Bünyamin ZERAN
KUŞANMAK YA DA SLOGANLARLA DEŞARZ OLMAK
Kelimelerin öksüz kaldığı anlar olur. Sözcükler yetimdir. Düşünü kurduğunuz dünyayı birilerinin tırtıkladığını görürsünüz. Ne bırakıp gidebilir ne kalmayı sindirebilirsiniz. Düşler kurarız yarına dair. Umut en taze ekmeğimizdir. Kavga desen yol arkadaşımız. Kederimize küstüğümüz anlarımız vardır da kaderimize sözümüz yoktur.

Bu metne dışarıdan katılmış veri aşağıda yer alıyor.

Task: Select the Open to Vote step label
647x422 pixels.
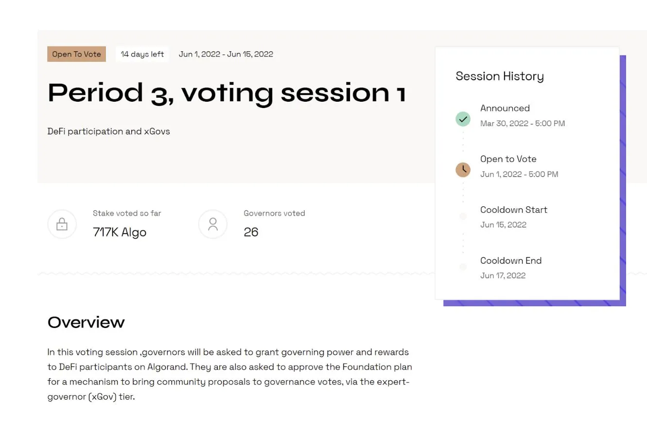Action: click(508, 159)
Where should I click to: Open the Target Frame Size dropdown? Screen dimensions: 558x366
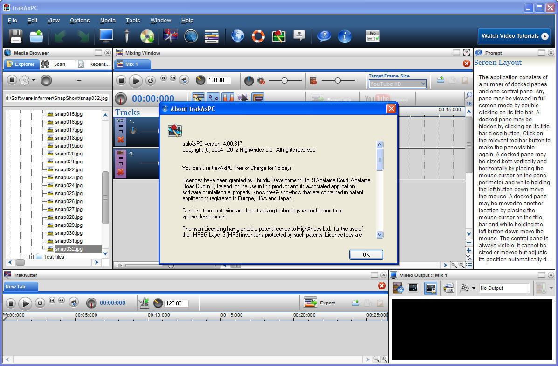click(397, 84)
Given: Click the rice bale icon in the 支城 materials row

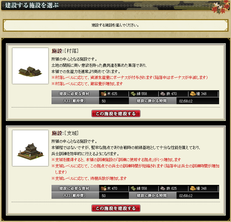Looking at the screenshot, I should tap(193, 188).
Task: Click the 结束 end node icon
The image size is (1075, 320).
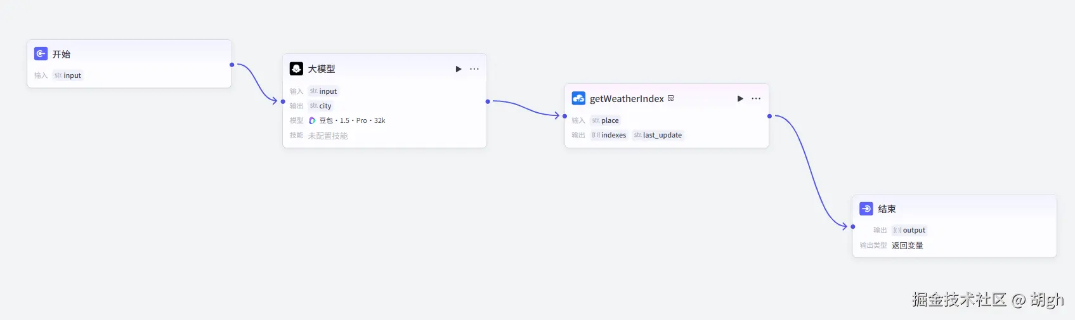Action: pos(866,208)
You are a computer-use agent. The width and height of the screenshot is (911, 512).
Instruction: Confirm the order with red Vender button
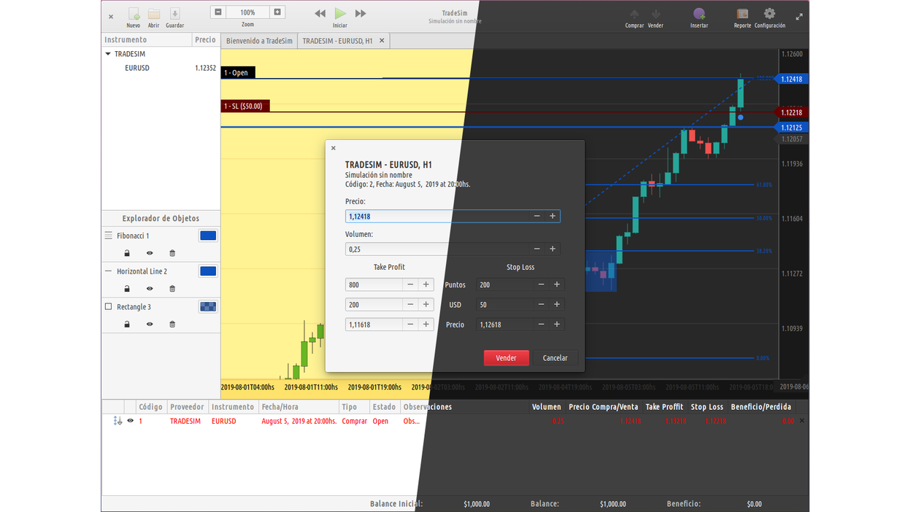(506, 358)
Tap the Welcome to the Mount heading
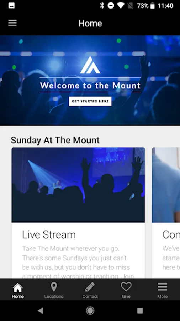Image resolution: width=180 pixels, height=321 pixels. [90, 85]
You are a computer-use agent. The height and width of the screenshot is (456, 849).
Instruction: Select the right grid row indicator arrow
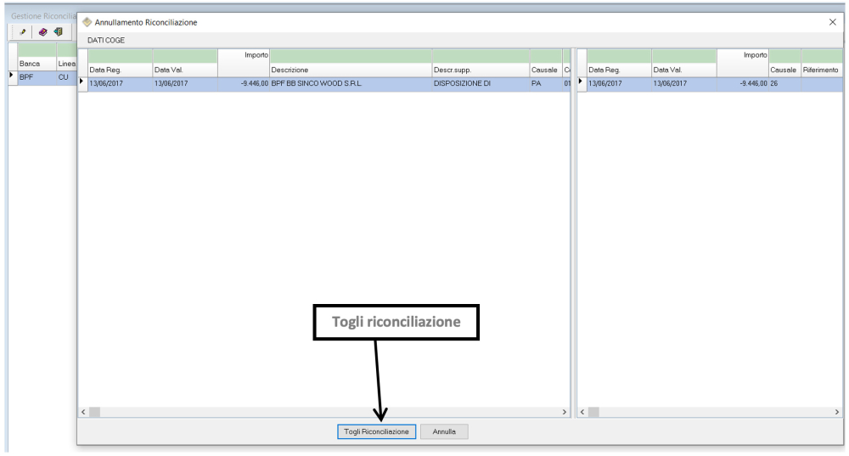click(582, 83)
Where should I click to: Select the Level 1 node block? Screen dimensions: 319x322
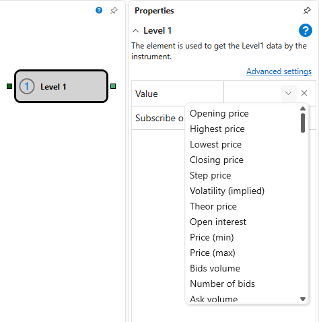tap(61, 86)
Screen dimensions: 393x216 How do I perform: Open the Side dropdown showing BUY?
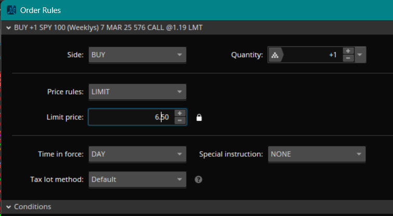pos(137,55)
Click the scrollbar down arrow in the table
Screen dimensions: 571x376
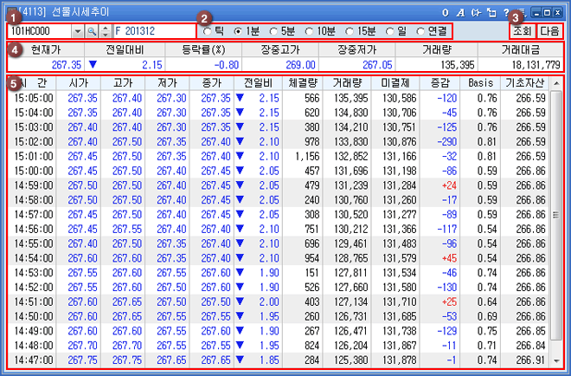click(x=556, y=361)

Yaşamak aslında ağır bir düştür başlı başına. Bu dünya yazacak çok şey bırakmamış söylenen her şey daha öncesinde de söylenmiş. Bizim söylediklerimizse geçmişin bir tekrarı ya da hatırlatmasıdır yalnızca. Yeni şeyler söyleme iddiasında değiliz. Yalnızca söylenilmiş ama kaale alınmamış şeyleri yeniden hatırlatma endişesidir yazdıklarımız. Hem Aristo’da öyle demiyor mu? “Dünyada hiçbir söz yoktur ki daha önce söylenmiş olmasın”. Adem’le başlamadı mı insana isimlerin öğretilmesi. İncil, kendinden öncesini; Tevrat, yine kendinden öncesini ve Kur’an’da kendinden önceki vahiyleri tasdik edip aynı mesajları ilettiğini ifade etmez mi? Öyleyse söylenilecek her şey söylenmiştir. Yapılması gereken şey başkadır. Karl Marx “Bu zamana kadar gelen filozoflar dünyayı yargıladılar bundan sonra ise dünyayı değiştirmek gerek” der. Evet, tamda aradığımız cümle bu: “Dünyayı değiştirmek”. Kendi dünyamızdan başlayan bir değişimle mümkün olan dünyanın değişimi. “İman eder ve sakınırsanız…” diye başlayan Nur suresinin 55. ayeti de aynı konuya dikkat çekiyordu. Yani Marx’ın söylemek istediği şeyi insanın psikolojik dünyasını da hesaba katarak Marx’tan 1200-1300 yıl önce vazeden bir ilahi kanun var. Konuyu dağıtmadan konuya dönecek olursak diyeceğimiz odur ki dünyamızı değiştirerek dünyanın değişmesine nasıl katkıda bulunabiliriz? Çok beylik bir cümle mi oldu dersiniz! Dedik ya yaşamak başlı başına ağır bir düştür. Her kim ki kendini bu düşün içinde buldu, düşünü yaşamak zorundadır. Çünkü insan yaşamından başkasıyla sorguya çekilmeyecektir.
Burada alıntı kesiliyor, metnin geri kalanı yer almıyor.